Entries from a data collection

****************************************

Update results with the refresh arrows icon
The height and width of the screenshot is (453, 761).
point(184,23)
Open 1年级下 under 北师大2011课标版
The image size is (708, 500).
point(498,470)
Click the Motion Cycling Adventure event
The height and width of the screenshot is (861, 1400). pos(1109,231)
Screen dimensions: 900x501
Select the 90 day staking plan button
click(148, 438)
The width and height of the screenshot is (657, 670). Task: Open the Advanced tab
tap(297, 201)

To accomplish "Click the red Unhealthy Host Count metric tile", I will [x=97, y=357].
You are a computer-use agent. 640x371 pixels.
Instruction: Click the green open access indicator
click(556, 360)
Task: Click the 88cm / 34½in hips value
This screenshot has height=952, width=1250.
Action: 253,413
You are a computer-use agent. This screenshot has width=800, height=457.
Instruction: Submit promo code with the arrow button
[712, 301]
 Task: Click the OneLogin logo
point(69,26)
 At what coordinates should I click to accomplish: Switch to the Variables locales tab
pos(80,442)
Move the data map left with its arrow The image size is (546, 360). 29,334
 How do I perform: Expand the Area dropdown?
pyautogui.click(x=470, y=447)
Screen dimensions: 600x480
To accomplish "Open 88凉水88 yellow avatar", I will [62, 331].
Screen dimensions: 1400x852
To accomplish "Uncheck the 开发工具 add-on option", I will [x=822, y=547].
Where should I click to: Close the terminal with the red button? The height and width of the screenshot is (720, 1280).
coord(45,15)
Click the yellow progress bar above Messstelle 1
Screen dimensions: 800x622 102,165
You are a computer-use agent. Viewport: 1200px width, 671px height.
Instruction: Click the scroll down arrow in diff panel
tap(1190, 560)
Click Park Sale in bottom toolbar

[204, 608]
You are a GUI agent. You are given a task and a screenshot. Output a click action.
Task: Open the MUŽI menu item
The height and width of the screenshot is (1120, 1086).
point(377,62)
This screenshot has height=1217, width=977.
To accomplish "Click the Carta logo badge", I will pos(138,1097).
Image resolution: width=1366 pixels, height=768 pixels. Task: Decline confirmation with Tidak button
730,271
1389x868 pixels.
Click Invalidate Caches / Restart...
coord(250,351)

****************************************

* THE TASK *
Please extract every line of the entries above that contains the string "button", and copy each one in full.

* ANSWER FOR THE TASK *
Select the 90 day staking plan button
Instruction: Submit promo code with the arrow button
Where should I click to: Close the terminal with the red button? The height and width of the screenshot is (720, 1280).
Image resolution: width=1366 pixels, height=768 pixels. Task: Decline confirmation with Tidak button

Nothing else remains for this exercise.